Compared with the PSDT, robot-based systems and associated navigational systems require more space for the instruments, and their increased operative time can contribute to infection risk.21 Moreover, such systems may require more time, greater personnel, and higher expense. These demands allow the use of robot systems in only a few hospitals that have sufficient human and financial resources.22,23 With the technique presented in this study, a single programmer, handled the software, and the material was inexpensive. The average cost of material in this study was $10 for each template, and known cost for patient-specific drill template is $8 to $50.7 The time required for manufacturing the PSDT including designing and printing was <1 day. Although we need 1 day for preparation, it will be worth it because it can decrease intraoperative time.7 Our 3D printing machine is over $200,000 and is a multipurpose, multimaterial, high-quality machine. An entry-level 3D printer suitable for printing drill guides may be obtained for only a few thousand US dollars with similar or lower average cost of material.7,24 The reliability and print speeds may differ, and further research is needed to determine best practices for 3D printing templates.
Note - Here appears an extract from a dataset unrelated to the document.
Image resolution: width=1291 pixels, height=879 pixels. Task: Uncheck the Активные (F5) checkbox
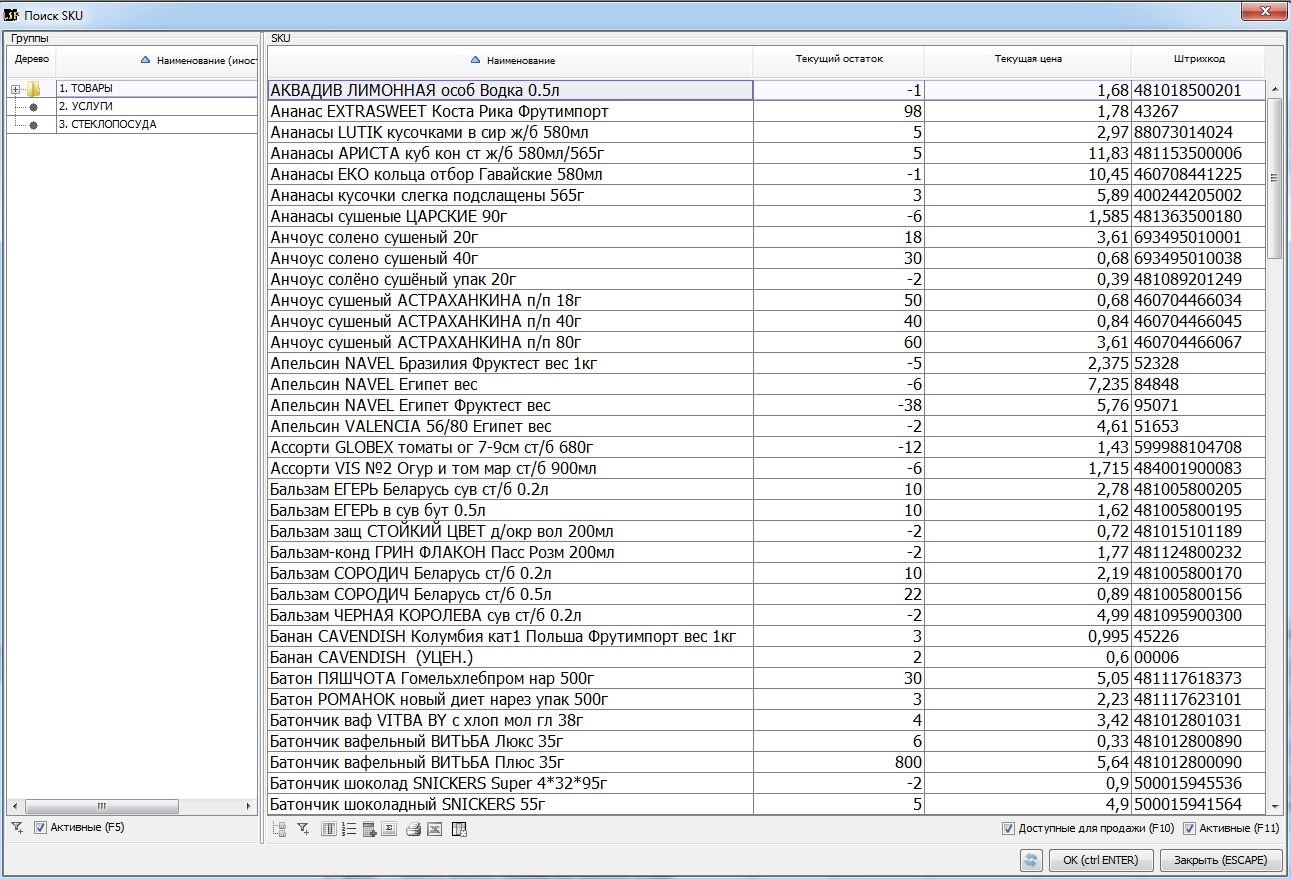click(40, 828)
Nevertheless, we believe the PSDT is cost-effective, convenient, and demonstrates clear advantage of safe and accurate cortical screw placement in the thoracolumbar spine.
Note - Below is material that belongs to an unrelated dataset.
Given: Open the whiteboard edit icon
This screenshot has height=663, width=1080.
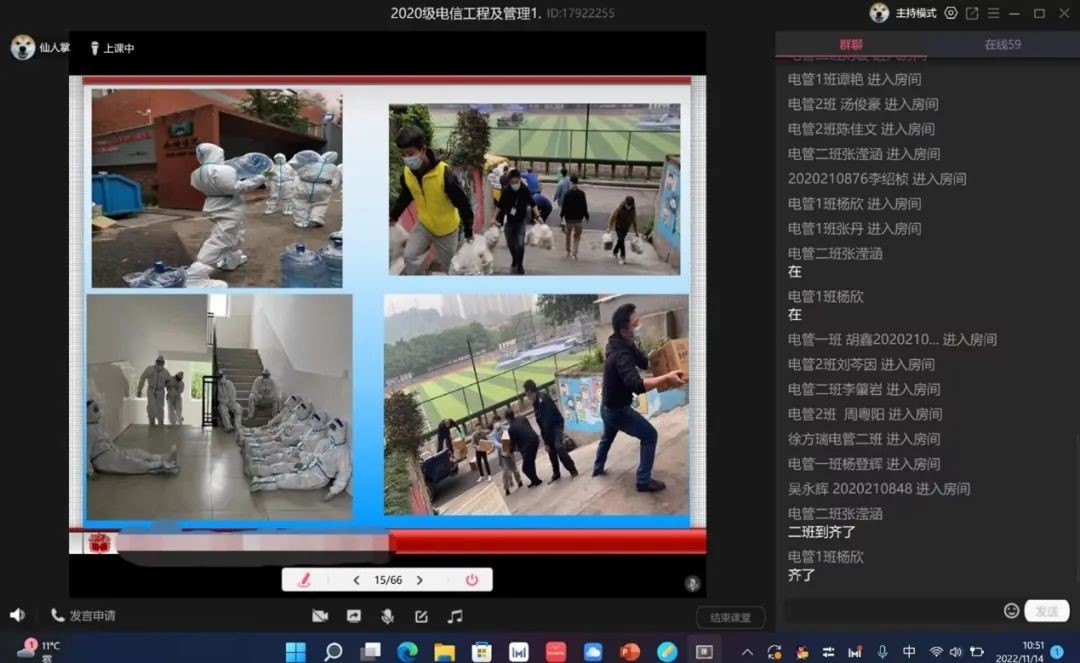Looking at the screenshot, I should [x=421, y=617].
Currently, we do not have the standard methods for measuring the accuracy and safety using statistical methods. We need standard methods for evaluating the accuracy of mirror-imaged template to confirm the adequate placement onto the laminar surface. Our design of the template did not aim the soft tissue preservation, which is the advantage of the cortical screw in a clinical situation. Some drill guide templates are composed of 2 units for 1 spine level for the left side and right side. Such design provides the preservation of more soft tissues including posterior ligament complex.7 Further clinical study of the efficacy and optimal design of template will be beneficial. This study is not a comparative clinical trial, and a further study is comparing with the robot and the navigational system would be more informative to decide optimal guide-aided surgery methods.
The PSDT customizes patient-specific trajectory for CBT screw placement in the thoracolumbar spine, based on the unique morphology of the individual. The use of drill templates in placing thoracolumbar CBT screws is promising due to its accuracy, low cost, and ease of use.